Our study has some limitations. We did not include another control group, such as chronic kidney disease (CKD), to be sure that the differences we observed were not related to renal disease. In the literature, earlier studies in CKD young children reported up to 65% of developmental delay and 49% of “encephalopathy” in young children with CKD [43, 44]. However, advances such as avoidance of aluminium (which led to aluminium-induced neurotoxicity secondary to CKD treatment), improved nutrition, improved anemia control (with erythropoietin), have significantly decrease the prevalence of developmental delay in CKD. Articles that are more recent showed that children with CKD had median scores for almost all cognitive measures within the normal range [45,46,47,48]. More precisely, a mean difference of − 10.5 was noticed between CKD children and the general population [45, 47, 49, 50]. A significant negative correlation was found between CKD stages and Wechsler IQ test [51]. Longer CKD duration has been associated with poorer performance on attention regulation and inhibitory control [52]. However, no effect of eGFR was observed on attention test performance [52] (Mendley et al., 2014). Executive functions seemed altered in CKD patients, especially initiation and sustaining executive function domains [47, 49]. 21 to 41% of CKD patients scored at least one SD below the mean on measures of academic achievement [47], with the greatest deficit in mathematics [45, 53] and were at higher risk for grade retention and absenteeism [54]. However, no major neurocognitive deficits was observed in mild to moderate CKD patients, with eGFR of 30 to 90 ml/mn/1.73 m2 [47, 48]. Predialysis patients and dialysis patients are likely to exhibit cognitive impairment [55, 56]. Verbal, Performance and Full Score IQs of patients with ESRD (eGFR< 18 ml/mn/1.73m2) were significantly lower than the IQs of sibling controls [57].

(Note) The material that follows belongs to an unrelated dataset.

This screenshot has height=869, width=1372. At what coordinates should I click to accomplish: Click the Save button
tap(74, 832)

Interestingly, as 76% of our cohort had eGFR above 30 ml/mn/1.73m2, we could expect mild cognitive impairment, consistent with the IQ scores we observed, and executive dysfunction (including attention) to be related to CKD. The visuo-spatial impairment we found seem to be more likely specific to cystinosis patients. No such dissociation between Verbal and Performance IQ was observed in other large (n = 368 children) CKD series [47], with the exception of small series including cystinosis patients [46].

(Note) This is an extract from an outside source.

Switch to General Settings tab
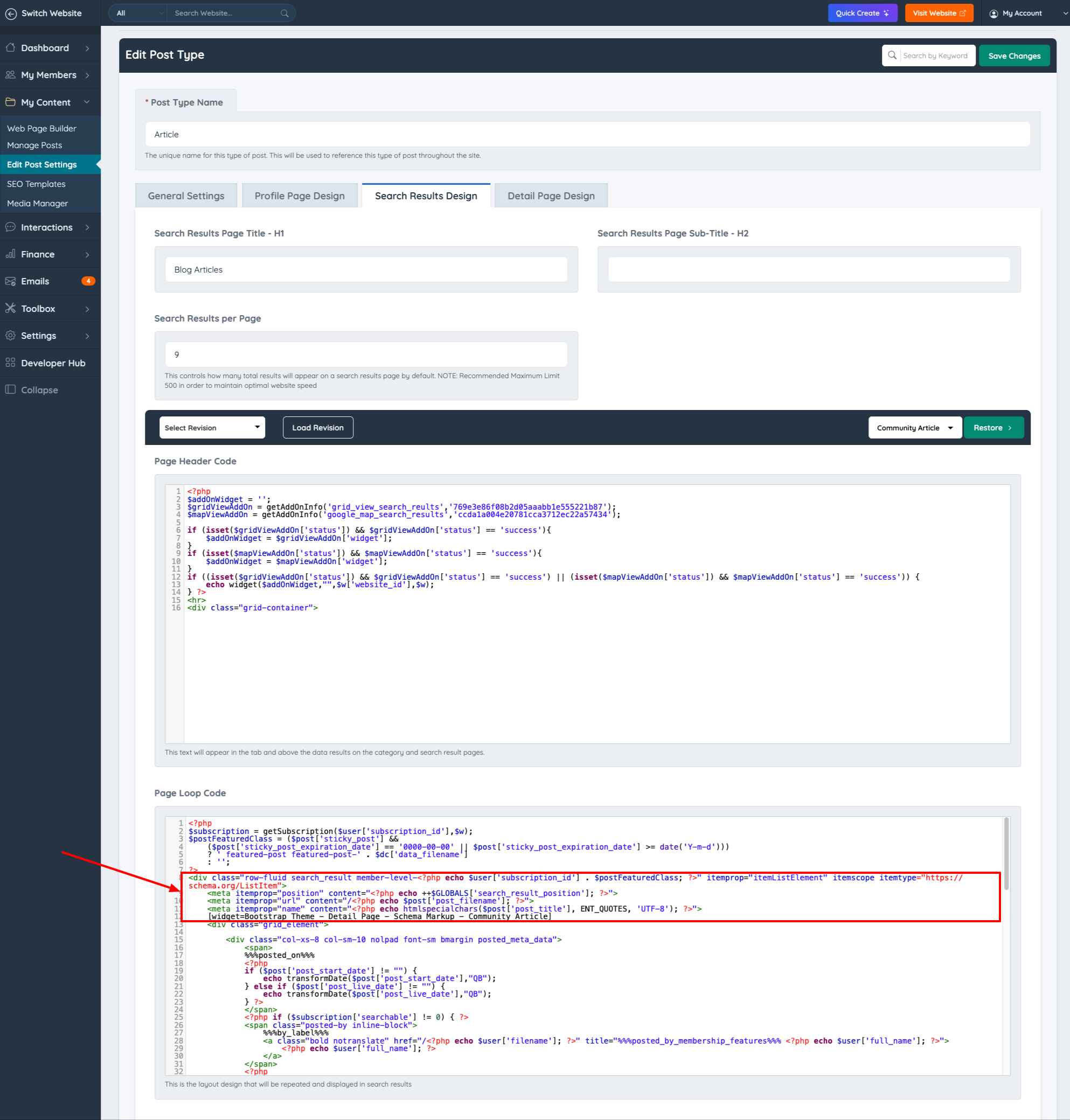The image size is (1070, 1120). pos(186,196)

Brain atrophy has been reported in 12 to 23% of children with ESDR [58]. It is interesting to note that research focused on diseases at greater risk for cerebral dysfunction, including cystinosis, Lowe syndrome and congenital nephrotic syndrome [43, 58]. More white matter disease (using diffusion tensor imaging) has been described in the anterior than posterior parts of the brain in adult hemodialysis patients compared to controls, leading to suggest that CKD may result in a phenotype consistent with accelerated aging [59, 60]. Kidney function biomarkers (eGFR and urine albumin to creatinine ratio) were associated with MRI brain changes, even after accounting for vascular risk factor, in adults (> 45 years) with oversampling of moderate to severe CKD [61]. Lower eGFR was associated with greater white matter hyperintensities burden increased odds of cortical infarction, and worsening diffusion changes throughout the brain [61]. The impact on grey matter is minimal in mild to moderate stages of CKD, and becomes significant in ESRD [61,62,63].

If CKD might have contributed to cerebral atrophy we observed in our cohort, it is more likely that cystinosis has a direct impact on the brain atrophy. Furthermore, in cystinosis patients, the parieto-occipital atrophy was consistent with the visuo-spatial specific impairment.

Conclusion

Long-lasting longitudinal studies with repeated brain MRI, repeated neuropsychological testing, and objective hand grip strength assessment (JAMAR) in cystinosis patients are necessary to further understand how long-term neurological complication may occur. It would be very interesting to compare cystinosis patients and CKD patients in such longitudinal studies. Given that cystinosis patients are at risk of developing stroke, primary prevention of stroke could also been discussed in these patients. We suggest that a systematic neuropsychological assessment might be helpful in cystinosis children, in order to help them with appropriate academic accommodation and rehabilitation as soon as possible.